When I woke from surgery, I was told I had stage IV endometriosis and that the disease had been on my bladder and bowel. That certainly explained a lot. However, I still didn’t really understand this horrible disease. It was only over the next year that I was to learn how badly it can affect women. My partner and I had talked about starting a family only six months or so prior to my diagnosis and I was really worried that I wouldn’t be able to conceive. Fortunately, I was lucky, and only three months after my op I was up the duff.
I breastfed my daughter until she was 16 months old and then got pregnant three months later. I also breastfed my son until he was a year old so this kept the endometriosis at bay for those years. When my son was about five months old I noticed that my visits to the loo were increasing and I was also experiencing a lot of burning and pain. Once again I went through the vicious cycle of visits to a GP who kept treating me for UTI’s. I changed GP and talked about my concern that the endometriosis had returned. I was referred to Waikato Hospital. I had changed insurance companies and was no longer covered.
It took a year to get an appointment just to see the gynecologist who was going to see me and ask questions. I had to wait another seven months before I got the laparoscopy. This time they found a large adhesion attached to my bowel, which they thought was from my previous surgery five years earlier. They also found some scar tissue and discovered that my bladder had attached itself to the top of my uterus and been stretched to twice its normal size, which must have happened after my second c-section to deliver my youngest child. What they didn’t find was any new growth of endometriosis.
I was really surprised because of all the pain and issues with the loo. About a month after my op the burning and frequent urination returned and I asked my GP to refer me to a urologist. Thankfully this was covered by my insurance. I had a cystoscopy and they found I have Interstitial Cystitis (IC). What?! I had never heard of this before either! The cystoscopy was performed only three months after my second laparoscopy and I was kind of over it all by then. I found out that IC is fairly common with endometriosis. Who would guess?! I haven’t experienced any problems with endometriosis for the last five months, but am on medication for IC. I’m on mild anti-depressants to try to help me sleep through the night and some anti-inflammatory medication as well. I’m still up two or three times a night going to the loo and going every half hour to an hour during the day. Some days are worse than others and I can be on the loo every 15 minutes when it’s really bad.
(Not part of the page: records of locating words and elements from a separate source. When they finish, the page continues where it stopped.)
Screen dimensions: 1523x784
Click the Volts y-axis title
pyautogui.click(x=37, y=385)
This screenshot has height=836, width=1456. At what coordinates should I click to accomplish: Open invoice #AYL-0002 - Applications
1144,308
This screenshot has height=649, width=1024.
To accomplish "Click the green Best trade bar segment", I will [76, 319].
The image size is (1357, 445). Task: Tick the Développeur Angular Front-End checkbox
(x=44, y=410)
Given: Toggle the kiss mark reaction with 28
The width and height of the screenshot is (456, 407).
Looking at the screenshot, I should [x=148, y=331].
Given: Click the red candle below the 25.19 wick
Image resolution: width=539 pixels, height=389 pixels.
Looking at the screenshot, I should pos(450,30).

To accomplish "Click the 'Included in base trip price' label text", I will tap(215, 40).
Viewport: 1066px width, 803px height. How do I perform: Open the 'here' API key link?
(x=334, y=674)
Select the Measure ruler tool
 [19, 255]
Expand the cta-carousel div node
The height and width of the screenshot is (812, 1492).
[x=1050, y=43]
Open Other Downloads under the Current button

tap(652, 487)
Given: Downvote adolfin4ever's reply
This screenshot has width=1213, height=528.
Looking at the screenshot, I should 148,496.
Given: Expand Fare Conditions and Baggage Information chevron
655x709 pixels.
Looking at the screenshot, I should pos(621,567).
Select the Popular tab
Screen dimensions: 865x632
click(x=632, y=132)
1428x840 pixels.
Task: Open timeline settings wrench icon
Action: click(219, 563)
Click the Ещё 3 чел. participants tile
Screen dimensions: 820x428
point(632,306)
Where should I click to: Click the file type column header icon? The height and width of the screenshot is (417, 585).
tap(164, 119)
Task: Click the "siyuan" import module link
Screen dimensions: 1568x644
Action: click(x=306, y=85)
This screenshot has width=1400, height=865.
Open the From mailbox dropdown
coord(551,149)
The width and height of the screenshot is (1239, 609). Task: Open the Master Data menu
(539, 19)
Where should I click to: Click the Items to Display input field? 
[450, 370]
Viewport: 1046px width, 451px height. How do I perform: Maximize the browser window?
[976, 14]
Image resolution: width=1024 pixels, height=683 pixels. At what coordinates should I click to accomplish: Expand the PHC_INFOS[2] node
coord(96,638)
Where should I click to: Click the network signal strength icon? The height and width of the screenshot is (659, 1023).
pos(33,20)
I have recently discovered that one of my Mum’s sisters has been suffering with IC for years, although she seems better now. Apparently her trigger is stress. Mine? Not sure yet. I’ve eliminated all the acidic foods from my diet including coffee chocolate, alcohol, most fruits, and some veggies. I am also being treated by a naturopath.
It’s been four months and I’ve noticed some change, but I still have really bad days. I don’t get a chance to exercise or take my children very far from home because I need to be near a loo and when the burning is really bad I can hardly walk. I was told by VP Singh and my urologist that IC can get worse around menstruation.
I’ve been on Depo Provera for the last year and have only just come off it so will have to wait and see if that’s the case. It’s frustrating to know that most of us don’t have to cope with just endometriosis (like that isn’t bad enough), but that we can be affected by other, just as debilitating, diseases as well.
There are days when I think I can’t cope with it anymore—until I look at my two beautiful children, then I truck on through another day. At the end of 2010, I was really struggling with coping with my symptoms of IC and endometriosis and went searching online for more info and someone to talk to. I came across the Insight Endometriosis website and felt encouraged to give Annette a call at the time and talk about my anxieties. Annette was really great and it was a relief to talk to someone who knew some of what I was going through. I called Annette a few times over the next few months expressing my frustration at how long the public health system was taking to get me sorted and again found her incredibly supportive and full of useful info. That's what helped me get through the year before my op. And since then I've wanted to contribute in any way I could to such a great and supportive group.